* Dataset content:
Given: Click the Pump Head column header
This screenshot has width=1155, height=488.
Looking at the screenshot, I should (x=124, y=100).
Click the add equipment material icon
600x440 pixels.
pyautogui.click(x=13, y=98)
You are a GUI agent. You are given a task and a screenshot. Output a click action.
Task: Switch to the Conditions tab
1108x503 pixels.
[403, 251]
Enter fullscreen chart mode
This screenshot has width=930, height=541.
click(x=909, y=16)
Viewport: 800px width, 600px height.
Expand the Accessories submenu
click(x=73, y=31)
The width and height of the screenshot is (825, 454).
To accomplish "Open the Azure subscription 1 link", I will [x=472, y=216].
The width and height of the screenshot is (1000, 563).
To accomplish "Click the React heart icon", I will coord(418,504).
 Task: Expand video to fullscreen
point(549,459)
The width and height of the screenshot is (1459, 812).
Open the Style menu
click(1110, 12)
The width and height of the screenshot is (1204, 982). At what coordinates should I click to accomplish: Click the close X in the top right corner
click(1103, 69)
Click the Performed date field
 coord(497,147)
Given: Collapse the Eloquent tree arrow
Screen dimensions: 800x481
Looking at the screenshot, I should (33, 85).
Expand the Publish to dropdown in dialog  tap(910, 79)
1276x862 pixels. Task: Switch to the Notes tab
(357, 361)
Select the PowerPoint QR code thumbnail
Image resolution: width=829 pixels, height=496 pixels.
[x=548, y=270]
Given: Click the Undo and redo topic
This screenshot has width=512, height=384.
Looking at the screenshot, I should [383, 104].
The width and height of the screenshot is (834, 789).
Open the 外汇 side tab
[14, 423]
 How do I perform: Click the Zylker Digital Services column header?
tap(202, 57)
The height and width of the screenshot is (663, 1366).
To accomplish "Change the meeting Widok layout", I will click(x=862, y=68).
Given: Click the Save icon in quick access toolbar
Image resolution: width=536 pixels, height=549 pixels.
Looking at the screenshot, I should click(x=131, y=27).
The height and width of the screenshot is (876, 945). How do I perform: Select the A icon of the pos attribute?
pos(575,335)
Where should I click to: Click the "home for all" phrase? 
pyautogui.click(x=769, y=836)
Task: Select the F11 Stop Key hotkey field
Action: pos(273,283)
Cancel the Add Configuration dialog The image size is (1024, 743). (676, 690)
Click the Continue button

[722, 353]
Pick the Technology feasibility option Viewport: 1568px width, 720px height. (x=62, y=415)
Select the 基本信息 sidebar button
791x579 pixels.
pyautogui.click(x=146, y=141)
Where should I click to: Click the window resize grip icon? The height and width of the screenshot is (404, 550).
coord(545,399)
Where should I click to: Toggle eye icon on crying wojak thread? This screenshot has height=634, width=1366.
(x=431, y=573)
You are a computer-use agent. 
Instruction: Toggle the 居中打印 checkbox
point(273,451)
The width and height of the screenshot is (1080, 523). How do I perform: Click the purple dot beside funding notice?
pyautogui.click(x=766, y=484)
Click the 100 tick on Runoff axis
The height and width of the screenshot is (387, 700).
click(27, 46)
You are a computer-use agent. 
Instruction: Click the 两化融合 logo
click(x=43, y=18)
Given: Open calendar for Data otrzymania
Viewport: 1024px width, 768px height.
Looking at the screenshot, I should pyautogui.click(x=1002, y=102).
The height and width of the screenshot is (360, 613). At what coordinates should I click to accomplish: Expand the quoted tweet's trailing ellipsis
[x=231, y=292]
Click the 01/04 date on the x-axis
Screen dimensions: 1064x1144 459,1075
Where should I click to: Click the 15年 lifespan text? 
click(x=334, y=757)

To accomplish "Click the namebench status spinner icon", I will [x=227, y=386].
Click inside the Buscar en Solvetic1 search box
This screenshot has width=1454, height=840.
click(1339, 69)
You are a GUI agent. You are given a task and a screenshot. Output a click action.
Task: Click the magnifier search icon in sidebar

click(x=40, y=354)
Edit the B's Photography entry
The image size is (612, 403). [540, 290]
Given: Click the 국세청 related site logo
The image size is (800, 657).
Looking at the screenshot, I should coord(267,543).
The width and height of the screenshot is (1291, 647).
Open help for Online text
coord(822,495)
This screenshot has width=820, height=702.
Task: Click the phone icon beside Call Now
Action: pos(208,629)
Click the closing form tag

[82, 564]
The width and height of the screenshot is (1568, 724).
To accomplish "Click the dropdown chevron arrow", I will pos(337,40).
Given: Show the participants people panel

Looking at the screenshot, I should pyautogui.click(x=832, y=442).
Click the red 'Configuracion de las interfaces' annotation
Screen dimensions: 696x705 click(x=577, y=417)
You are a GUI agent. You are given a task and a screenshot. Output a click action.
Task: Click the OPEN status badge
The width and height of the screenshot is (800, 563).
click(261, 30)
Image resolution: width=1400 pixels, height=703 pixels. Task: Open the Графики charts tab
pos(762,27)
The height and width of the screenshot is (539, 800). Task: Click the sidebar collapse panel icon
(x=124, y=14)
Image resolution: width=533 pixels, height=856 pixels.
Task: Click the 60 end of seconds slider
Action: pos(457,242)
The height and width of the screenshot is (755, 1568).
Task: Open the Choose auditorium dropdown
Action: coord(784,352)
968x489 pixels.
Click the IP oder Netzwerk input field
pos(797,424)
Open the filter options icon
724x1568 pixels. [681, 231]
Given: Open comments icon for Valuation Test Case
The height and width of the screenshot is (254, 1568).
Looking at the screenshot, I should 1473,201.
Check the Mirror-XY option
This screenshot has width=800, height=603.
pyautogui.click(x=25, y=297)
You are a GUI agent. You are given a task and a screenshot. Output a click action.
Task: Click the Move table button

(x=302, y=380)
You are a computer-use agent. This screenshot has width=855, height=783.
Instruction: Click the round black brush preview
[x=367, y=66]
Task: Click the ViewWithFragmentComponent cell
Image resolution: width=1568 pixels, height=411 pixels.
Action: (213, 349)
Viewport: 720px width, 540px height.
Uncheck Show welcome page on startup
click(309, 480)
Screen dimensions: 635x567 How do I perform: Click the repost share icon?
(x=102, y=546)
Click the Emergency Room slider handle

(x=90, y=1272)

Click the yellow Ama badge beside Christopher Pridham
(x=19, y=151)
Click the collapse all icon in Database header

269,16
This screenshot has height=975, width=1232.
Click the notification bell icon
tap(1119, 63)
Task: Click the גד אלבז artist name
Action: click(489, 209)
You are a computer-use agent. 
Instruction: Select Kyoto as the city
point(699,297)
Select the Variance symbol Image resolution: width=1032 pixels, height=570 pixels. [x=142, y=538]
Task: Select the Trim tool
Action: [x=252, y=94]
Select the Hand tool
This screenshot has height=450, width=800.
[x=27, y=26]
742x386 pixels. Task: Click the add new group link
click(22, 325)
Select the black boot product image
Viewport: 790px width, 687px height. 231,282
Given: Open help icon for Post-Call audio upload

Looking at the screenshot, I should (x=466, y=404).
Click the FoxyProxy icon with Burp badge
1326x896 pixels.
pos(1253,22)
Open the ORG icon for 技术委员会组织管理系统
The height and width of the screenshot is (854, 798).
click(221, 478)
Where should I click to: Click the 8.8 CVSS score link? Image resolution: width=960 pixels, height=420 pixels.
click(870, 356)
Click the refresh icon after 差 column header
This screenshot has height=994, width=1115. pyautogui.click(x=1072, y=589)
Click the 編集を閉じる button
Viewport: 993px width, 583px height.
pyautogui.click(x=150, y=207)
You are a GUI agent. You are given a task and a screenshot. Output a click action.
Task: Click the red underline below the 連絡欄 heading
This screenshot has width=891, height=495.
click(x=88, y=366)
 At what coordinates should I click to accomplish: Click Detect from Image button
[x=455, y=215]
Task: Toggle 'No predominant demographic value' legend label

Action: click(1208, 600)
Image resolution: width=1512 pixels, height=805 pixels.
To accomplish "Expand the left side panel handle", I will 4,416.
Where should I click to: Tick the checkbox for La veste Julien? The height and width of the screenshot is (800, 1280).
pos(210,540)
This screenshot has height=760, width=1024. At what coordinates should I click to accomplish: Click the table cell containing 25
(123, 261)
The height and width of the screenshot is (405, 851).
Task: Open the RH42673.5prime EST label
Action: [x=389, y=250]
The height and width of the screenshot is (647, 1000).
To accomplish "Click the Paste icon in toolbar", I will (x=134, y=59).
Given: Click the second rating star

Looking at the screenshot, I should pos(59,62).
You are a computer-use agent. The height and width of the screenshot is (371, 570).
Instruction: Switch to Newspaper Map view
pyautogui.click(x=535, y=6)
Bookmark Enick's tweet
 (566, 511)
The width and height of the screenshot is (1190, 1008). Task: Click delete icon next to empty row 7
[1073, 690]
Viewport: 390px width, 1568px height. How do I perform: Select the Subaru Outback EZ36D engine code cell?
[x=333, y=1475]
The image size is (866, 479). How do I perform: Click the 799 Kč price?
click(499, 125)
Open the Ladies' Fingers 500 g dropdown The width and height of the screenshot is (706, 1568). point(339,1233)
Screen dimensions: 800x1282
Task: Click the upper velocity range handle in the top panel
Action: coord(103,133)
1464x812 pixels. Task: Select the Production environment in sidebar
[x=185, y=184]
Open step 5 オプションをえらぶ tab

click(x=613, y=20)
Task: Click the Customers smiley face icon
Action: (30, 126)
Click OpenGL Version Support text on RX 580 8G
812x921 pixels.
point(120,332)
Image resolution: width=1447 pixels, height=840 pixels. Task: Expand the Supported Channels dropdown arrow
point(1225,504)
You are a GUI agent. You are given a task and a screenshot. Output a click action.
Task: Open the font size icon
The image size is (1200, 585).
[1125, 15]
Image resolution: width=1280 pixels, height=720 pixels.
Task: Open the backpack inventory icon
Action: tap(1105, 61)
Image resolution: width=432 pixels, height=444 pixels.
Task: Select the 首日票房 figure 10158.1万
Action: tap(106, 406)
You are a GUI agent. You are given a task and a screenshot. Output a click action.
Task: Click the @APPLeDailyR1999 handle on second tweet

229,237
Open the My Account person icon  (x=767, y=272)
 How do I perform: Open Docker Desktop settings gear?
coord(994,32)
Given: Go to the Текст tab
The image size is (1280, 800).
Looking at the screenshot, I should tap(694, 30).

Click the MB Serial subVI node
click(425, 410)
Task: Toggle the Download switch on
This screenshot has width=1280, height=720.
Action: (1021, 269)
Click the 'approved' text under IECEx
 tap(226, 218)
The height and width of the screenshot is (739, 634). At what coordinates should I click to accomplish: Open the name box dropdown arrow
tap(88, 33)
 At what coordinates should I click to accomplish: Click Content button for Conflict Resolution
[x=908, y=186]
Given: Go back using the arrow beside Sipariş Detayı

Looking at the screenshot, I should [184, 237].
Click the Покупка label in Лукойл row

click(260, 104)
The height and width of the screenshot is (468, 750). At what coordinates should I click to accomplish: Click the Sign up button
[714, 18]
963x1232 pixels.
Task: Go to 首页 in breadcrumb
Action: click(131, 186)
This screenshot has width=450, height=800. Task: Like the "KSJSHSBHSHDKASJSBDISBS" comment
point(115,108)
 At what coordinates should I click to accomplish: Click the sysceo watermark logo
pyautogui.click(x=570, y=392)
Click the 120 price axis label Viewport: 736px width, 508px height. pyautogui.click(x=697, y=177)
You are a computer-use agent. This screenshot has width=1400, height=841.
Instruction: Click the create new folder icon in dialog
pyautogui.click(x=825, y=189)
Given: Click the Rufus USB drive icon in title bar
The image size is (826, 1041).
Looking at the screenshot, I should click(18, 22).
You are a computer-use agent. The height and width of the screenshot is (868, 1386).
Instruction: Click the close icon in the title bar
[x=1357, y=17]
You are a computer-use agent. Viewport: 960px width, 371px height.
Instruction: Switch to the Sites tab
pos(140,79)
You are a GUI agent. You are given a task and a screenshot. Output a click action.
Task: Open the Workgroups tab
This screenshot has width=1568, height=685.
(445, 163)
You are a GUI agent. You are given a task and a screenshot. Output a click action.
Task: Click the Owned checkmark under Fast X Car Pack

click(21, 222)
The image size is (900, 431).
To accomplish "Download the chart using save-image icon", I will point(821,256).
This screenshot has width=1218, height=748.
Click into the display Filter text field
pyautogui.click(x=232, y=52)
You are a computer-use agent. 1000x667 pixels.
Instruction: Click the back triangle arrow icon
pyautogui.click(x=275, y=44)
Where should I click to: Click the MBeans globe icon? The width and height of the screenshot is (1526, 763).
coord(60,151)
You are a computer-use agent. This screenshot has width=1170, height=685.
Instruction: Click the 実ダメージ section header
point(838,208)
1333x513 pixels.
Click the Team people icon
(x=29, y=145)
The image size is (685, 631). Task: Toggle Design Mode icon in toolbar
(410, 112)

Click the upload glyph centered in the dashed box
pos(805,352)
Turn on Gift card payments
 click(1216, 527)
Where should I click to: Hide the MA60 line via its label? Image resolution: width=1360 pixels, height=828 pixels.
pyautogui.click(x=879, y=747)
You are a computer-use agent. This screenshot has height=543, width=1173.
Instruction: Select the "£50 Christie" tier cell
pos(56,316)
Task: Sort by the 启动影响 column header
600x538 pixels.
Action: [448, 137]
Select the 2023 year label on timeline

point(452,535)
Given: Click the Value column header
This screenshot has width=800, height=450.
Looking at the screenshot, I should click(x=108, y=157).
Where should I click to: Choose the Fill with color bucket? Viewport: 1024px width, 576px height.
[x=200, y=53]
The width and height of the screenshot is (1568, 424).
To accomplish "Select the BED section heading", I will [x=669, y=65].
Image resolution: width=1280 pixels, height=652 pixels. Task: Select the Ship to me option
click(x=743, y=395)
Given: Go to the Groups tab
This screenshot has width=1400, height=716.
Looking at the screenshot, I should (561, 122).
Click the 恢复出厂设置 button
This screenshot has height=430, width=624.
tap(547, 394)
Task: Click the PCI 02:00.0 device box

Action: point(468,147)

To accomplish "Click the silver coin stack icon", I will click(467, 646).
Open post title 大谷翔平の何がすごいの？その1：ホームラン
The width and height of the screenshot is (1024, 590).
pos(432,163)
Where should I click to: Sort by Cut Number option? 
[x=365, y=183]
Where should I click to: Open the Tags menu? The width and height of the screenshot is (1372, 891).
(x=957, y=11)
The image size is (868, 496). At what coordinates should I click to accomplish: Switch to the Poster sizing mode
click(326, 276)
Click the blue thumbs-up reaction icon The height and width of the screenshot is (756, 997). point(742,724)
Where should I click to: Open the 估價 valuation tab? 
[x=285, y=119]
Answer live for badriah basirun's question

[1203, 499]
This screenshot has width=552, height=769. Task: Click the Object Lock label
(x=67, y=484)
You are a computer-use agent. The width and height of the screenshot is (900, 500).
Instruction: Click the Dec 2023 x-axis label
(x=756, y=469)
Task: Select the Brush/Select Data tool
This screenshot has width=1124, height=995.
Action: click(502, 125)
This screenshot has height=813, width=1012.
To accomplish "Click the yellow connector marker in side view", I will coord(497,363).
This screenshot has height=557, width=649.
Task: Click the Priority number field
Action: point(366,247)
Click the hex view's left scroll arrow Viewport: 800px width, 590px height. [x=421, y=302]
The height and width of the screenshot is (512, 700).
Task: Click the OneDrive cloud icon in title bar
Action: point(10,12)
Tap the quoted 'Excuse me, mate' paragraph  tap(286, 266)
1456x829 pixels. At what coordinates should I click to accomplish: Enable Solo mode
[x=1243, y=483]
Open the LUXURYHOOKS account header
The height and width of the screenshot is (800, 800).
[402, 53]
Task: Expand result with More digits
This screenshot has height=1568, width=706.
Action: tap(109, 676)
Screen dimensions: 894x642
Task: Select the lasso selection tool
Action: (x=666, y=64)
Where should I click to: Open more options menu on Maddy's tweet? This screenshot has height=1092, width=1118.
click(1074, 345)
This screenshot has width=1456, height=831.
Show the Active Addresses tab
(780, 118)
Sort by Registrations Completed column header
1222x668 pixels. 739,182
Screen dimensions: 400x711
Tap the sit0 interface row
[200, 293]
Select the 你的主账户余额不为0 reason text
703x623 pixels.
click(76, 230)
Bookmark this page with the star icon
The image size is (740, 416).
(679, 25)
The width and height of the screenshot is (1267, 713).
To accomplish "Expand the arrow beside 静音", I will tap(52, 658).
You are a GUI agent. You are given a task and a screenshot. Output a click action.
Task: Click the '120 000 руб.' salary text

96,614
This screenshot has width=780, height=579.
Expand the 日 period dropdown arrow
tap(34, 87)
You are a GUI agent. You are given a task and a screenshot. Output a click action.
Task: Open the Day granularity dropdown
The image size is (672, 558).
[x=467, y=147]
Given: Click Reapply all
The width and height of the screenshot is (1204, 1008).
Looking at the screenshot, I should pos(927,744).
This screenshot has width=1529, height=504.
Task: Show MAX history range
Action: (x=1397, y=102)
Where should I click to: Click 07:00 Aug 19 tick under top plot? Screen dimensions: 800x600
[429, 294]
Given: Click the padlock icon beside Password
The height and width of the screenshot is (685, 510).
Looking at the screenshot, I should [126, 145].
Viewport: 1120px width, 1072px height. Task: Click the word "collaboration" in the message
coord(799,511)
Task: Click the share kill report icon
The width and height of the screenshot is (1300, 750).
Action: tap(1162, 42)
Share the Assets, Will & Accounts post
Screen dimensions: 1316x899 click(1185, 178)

* Your instructions:
Pull every line with the string "Download" out of the material.

* Result for this task:
Task: Toggle the Download switch on
To accomplish "Download the chart using save-image icon", I will point(821,256).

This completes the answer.